→ CHALLENGE A
Please rewrite the paragraph of the university memoir below that begins "So far as I can recall" as a list, keeping each of the eight papers.

→ QUOTED PASSAGE

————

When I first went to university, in 1980, I was intending to study history.

None of the papers available in first year really enthused me, though, so instead I drew up an eclectic assortment of courses designed to cover as many other options as possible. You were supposed to do 8 papers in your first year, and 7 in each of the successive years.

So far as I can recall, my 8 included two papers in Ancient History (Roman and Egyptian), two papers in Italian (an introduction to the language and the culture), two papers in English (Chaucer & Shakespeare and Twentieth Century Literature), a paper in Latin, and another paper in Anthropology.

English was not at the top of my list, but - somehow - it was what I ended up specialising in (my other majoring subject was Italian). Part of that was due to the fact that I really enjoyed the lectures and tutorials on modern literature.

————

→ INFORMATION GIVEN
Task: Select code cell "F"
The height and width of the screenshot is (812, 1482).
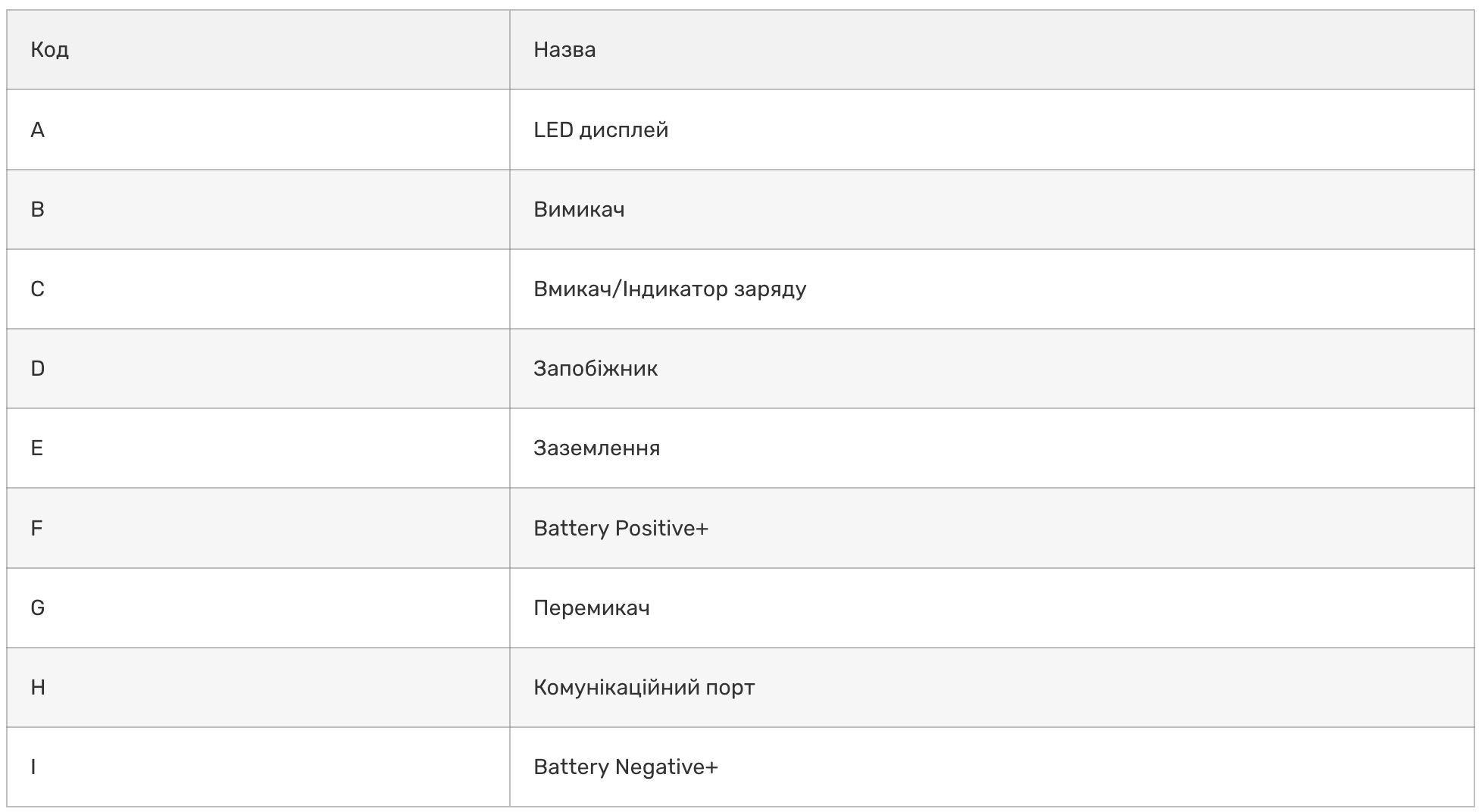Action: (37, 529)
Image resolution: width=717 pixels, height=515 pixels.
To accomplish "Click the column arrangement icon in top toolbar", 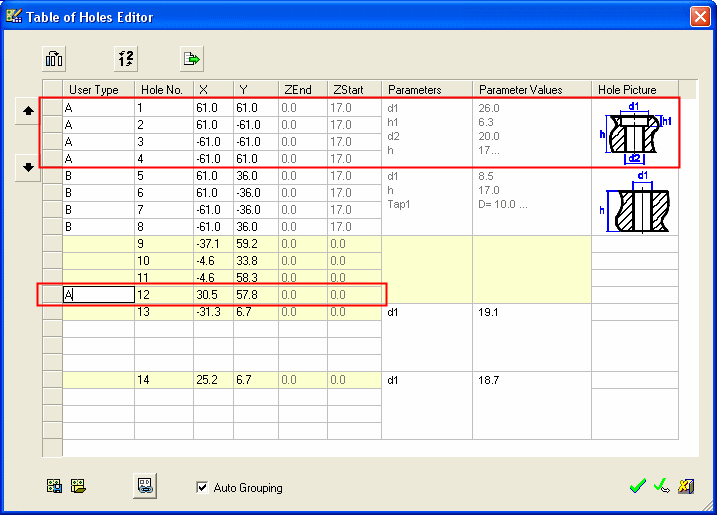I will (54, 58).
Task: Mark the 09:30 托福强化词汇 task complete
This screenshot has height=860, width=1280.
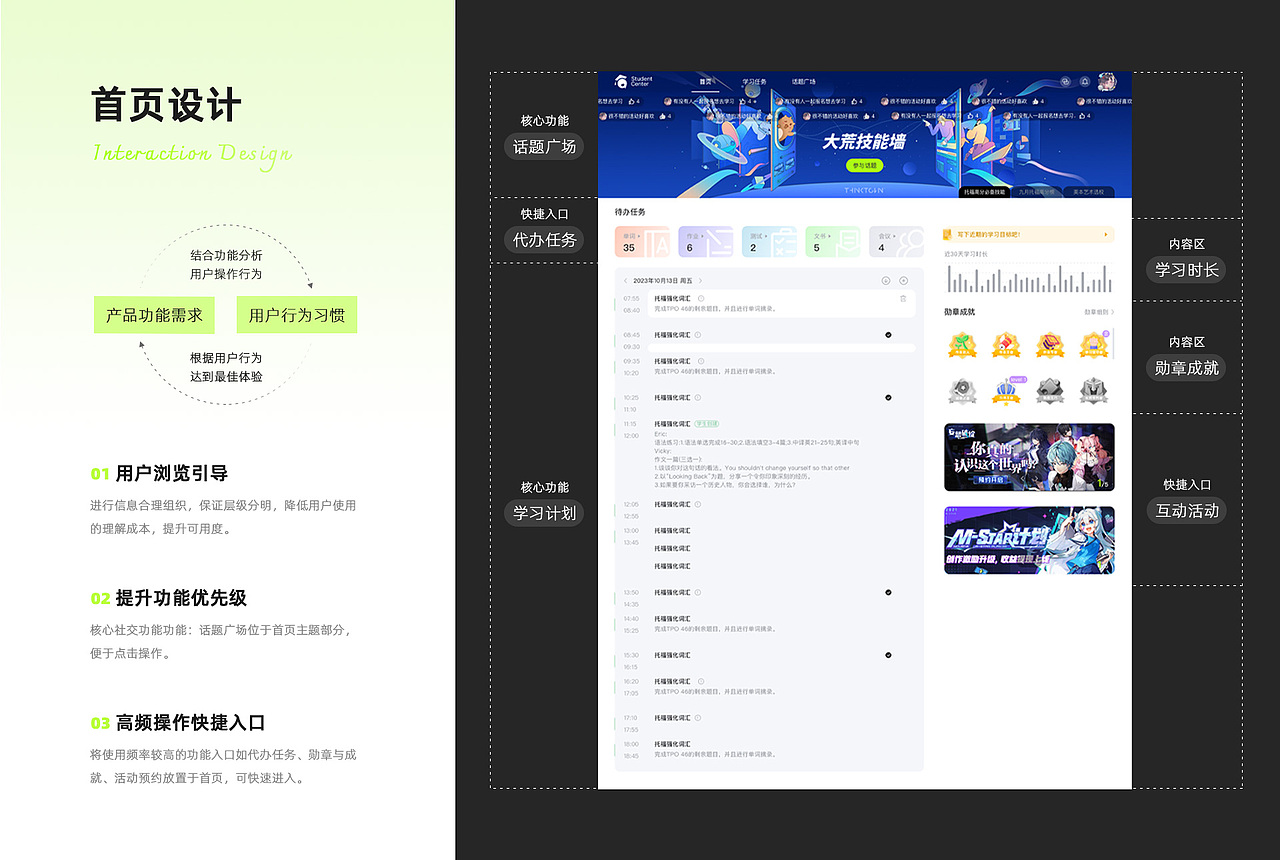Action: tap(888, 334)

————

→ CHALLENGE B
Copy the stretch of the rows above from the row containing "Task: Mark the 09:30 托福强化词汇 task complete" through the end of the rows, and leave the pictures out of your copy.

→ EXERCISE ANSWER A
First-year papers, as best recalled:
- Ancient History: Roman
- Ancient History: Egyptian
- Italian: introduction to the language
- Italian: the culture
- English: Chaucer & Shakespeare
- English: Twentieth Century Literature
- Latin
- Anthropology

→ EXERCISE ANSWER B
Task: Mark the 09:30 托福强化词汇 task complete
This screenshot has height=860, width=1280.
Action: tap(888, 334)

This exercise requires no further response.